- _What you will do_
Rewrite the material from the line with "The image size is (672, 480)." to the line with "The image size is (716, 1470).", swapping "coordinate pair" for "point" and keeping everything else as it is.

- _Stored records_
======

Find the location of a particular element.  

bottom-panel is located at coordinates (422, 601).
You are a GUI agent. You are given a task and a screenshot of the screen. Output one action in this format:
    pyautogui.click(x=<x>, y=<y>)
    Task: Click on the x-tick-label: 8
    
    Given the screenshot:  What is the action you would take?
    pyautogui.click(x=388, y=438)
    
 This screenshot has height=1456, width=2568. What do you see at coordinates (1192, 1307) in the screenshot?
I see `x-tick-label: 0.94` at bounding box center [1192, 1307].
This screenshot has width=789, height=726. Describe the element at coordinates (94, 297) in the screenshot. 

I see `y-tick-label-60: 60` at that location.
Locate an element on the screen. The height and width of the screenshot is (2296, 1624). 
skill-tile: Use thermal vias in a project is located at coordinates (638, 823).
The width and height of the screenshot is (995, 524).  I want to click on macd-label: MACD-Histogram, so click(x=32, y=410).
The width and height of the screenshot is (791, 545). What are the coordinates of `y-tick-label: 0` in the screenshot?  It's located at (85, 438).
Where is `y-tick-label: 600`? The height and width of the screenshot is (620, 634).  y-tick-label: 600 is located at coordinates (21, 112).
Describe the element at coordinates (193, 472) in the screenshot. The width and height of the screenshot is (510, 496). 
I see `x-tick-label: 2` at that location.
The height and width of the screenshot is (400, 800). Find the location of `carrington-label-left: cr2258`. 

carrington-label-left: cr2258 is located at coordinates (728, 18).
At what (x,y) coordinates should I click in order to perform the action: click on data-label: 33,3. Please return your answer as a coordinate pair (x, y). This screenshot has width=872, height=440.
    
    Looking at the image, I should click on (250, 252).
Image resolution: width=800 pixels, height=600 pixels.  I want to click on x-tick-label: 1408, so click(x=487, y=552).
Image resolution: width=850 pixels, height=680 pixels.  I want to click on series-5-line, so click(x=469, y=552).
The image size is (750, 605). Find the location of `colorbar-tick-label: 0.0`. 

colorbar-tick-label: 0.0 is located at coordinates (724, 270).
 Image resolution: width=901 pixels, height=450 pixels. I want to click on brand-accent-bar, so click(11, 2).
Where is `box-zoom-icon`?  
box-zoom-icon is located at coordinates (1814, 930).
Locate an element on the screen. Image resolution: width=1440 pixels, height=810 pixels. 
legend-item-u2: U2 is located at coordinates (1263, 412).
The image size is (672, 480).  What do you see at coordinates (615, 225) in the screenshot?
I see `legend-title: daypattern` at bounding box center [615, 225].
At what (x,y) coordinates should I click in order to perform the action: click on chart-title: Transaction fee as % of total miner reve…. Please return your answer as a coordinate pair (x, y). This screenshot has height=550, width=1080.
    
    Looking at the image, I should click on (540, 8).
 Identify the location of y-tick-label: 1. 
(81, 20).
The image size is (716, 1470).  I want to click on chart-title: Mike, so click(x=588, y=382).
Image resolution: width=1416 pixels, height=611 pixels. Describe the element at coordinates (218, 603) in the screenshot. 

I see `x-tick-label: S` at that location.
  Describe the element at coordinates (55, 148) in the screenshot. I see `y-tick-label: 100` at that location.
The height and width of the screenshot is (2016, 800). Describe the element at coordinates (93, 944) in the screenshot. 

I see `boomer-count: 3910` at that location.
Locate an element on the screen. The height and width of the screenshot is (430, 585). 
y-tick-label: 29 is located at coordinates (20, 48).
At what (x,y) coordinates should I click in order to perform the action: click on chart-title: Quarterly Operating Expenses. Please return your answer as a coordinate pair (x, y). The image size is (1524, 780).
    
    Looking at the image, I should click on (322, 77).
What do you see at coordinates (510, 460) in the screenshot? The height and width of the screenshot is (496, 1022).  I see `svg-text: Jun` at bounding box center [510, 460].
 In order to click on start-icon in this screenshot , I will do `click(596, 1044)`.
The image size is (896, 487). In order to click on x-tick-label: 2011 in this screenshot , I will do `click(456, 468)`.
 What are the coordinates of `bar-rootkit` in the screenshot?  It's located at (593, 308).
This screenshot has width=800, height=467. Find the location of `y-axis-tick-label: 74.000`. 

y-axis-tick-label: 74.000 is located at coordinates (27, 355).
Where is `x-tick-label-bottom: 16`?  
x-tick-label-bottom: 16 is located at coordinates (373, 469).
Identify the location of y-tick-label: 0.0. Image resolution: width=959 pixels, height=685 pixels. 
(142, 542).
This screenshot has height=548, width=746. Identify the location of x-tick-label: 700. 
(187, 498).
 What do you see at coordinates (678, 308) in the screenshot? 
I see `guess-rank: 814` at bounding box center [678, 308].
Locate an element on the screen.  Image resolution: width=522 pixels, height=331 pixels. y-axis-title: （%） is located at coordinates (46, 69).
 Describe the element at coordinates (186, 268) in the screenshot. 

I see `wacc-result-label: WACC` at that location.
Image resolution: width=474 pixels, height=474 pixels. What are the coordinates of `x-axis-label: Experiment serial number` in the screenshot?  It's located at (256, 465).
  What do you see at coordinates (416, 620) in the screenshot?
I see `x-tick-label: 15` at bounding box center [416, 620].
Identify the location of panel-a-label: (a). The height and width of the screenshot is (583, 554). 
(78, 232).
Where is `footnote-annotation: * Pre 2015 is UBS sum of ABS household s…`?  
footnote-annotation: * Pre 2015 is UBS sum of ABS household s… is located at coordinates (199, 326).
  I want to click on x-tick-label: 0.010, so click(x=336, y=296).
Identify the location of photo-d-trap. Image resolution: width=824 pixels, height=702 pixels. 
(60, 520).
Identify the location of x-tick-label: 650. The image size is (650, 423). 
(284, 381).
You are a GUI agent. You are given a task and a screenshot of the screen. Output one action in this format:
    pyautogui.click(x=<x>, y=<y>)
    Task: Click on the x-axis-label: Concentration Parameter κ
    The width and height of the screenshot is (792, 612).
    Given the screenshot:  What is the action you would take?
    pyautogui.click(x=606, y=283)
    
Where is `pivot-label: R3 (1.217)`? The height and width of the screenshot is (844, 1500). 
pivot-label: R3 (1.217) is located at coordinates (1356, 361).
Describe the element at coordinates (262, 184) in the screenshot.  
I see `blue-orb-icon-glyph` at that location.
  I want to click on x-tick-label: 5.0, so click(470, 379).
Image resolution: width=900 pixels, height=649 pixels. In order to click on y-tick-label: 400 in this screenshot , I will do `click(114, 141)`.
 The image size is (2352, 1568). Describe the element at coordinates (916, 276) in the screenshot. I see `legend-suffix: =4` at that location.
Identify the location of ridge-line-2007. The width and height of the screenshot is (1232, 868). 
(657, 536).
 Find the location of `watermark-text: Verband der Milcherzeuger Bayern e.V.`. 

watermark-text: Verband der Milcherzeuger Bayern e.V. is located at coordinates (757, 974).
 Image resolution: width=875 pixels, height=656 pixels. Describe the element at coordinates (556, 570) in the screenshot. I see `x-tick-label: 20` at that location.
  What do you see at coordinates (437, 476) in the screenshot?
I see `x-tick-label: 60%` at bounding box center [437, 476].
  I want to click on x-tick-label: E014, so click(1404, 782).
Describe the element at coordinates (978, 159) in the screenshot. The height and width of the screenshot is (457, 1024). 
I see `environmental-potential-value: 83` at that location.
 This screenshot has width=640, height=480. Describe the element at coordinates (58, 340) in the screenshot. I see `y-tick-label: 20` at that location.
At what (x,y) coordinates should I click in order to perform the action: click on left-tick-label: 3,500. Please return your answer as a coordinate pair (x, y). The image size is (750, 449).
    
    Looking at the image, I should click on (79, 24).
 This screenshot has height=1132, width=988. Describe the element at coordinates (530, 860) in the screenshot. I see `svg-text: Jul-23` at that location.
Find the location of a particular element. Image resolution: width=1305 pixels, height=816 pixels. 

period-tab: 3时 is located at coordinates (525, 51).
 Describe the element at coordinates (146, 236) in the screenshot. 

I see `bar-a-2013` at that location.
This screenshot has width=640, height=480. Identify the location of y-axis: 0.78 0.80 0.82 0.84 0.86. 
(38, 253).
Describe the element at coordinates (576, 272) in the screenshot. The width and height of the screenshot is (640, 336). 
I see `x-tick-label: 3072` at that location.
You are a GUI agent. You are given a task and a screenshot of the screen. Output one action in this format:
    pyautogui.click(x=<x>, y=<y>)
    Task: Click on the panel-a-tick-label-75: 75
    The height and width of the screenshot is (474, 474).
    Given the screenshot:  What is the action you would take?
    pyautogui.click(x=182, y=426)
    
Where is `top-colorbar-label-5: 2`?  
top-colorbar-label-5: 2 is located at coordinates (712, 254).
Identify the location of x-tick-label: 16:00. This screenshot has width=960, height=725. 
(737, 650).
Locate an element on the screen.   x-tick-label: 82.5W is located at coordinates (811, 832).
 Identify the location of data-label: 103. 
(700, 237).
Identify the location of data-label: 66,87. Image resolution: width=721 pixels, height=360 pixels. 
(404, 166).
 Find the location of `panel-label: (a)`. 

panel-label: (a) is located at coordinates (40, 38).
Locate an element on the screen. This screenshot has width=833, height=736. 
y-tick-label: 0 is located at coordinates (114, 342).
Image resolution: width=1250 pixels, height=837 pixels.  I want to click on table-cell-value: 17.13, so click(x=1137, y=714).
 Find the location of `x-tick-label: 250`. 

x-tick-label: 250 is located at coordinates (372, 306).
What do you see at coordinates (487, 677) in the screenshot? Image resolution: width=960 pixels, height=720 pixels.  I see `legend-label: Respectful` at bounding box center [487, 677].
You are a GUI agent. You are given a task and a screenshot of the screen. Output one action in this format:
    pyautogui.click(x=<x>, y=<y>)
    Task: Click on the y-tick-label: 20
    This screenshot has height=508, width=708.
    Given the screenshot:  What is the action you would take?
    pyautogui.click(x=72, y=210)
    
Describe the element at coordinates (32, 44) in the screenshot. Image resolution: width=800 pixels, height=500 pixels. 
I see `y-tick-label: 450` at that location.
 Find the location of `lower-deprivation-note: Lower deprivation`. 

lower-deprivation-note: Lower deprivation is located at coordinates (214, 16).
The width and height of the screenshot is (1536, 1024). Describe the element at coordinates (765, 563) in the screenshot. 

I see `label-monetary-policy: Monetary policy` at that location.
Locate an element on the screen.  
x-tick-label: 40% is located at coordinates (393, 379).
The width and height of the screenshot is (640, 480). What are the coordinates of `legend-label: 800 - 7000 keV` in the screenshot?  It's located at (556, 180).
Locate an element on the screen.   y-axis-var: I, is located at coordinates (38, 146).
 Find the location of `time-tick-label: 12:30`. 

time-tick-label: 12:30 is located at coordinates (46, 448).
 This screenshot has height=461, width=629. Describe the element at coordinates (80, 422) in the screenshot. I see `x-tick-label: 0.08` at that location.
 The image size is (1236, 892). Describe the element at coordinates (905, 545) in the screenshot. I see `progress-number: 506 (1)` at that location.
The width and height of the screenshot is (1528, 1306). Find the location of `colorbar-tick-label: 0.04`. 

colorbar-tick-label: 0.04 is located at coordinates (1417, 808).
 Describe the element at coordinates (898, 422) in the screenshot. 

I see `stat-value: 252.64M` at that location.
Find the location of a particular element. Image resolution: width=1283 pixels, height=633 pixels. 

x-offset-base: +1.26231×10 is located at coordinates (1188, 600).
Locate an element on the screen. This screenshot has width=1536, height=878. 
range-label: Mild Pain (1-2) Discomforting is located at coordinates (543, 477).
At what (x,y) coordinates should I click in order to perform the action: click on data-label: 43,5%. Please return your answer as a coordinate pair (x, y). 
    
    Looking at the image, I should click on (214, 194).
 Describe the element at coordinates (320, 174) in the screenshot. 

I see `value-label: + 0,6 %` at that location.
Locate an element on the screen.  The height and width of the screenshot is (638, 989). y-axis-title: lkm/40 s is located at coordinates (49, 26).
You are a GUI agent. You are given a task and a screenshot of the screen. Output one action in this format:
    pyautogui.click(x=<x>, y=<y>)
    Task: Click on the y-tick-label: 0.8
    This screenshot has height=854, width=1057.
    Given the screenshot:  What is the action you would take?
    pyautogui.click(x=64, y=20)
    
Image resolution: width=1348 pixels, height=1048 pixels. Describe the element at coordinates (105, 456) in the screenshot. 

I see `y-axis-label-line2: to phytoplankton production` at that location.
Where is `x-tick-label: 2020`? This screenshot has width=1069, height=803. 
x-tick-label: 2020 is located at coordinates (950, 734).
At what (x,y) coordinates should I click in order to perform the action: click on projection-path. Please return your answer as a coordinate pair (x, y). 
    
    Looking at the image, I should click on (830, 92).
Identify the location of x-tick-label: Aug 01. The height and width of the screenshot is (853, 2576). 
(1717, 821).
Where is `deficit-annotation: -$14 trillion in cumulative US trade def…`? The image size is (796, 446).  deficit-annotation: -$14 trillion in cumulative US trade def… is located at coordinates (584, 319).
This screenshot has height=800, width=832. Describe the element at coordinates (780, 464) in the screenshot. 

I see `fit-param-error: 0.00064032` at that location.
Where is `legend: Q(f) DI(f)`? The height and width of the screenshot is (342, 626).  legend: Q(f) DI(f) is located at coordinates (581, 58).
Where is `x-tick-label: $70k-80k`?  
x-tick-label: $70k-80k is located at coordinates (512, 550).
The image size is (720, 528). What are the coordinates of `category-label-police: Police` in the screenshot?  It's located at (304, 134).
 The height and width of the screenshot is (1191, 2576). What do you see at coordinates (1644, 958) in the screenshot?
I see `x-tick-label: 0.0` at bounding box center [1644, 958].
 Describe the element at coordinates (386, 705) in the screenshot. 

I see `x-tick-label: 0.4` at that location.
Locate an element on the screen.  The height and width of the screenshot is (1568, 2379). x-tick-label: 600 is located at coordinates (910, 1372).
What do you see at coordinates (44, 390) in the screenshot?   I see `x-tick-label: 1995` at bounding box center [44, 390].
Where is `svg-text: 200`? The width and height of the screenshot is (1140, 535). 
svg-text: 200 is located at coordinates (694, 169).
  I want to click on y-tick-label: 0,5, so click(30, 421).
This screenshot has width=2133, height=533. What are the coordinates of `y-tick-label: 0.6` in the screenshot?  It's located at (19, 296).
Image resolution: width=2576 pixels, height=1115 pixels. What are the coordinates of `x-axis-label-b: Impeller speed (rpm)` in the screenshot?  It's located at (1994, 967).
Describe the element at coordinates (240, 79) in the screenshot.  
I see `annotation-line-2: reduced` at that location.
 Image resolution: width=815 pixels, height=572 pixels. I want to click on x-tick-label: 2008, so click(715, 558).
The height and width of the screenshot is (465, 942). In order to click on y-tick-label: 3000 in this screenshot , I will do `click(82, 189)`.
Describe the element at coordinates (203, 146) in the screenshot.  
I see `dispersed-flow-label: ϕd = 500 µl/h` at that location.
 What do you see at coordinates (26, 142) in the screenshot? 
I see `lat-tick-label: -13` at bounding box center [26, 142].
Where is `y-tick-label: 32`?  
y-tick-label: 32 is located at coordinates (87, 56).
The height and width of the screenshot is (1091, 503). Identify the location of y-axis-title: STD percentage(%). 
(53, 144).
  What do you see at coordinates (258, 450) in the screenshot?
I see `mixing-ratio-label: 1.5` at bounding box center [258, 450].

======

- _Task response_
The image size is (672, 480).  What do you see at coordinates (615, 225) in the screenshot?
I see `legend-title: daypattern` at bounding box center [615, 225].
At what (x,y) coordinates should I click in order to perform the action: click on chart-title: Transaction fee as % of total miner reve…. Please return your answer as a point (x, y). This screenshot has height=550, width=1080.
    
    Looking at the image, I should click on (540, 8).
 Identify the location of y-tick-label: 1. 
(81, 20).
The image size is (716, 1470).  I want to click on chart-title: Mike, so click(x=588, y=382).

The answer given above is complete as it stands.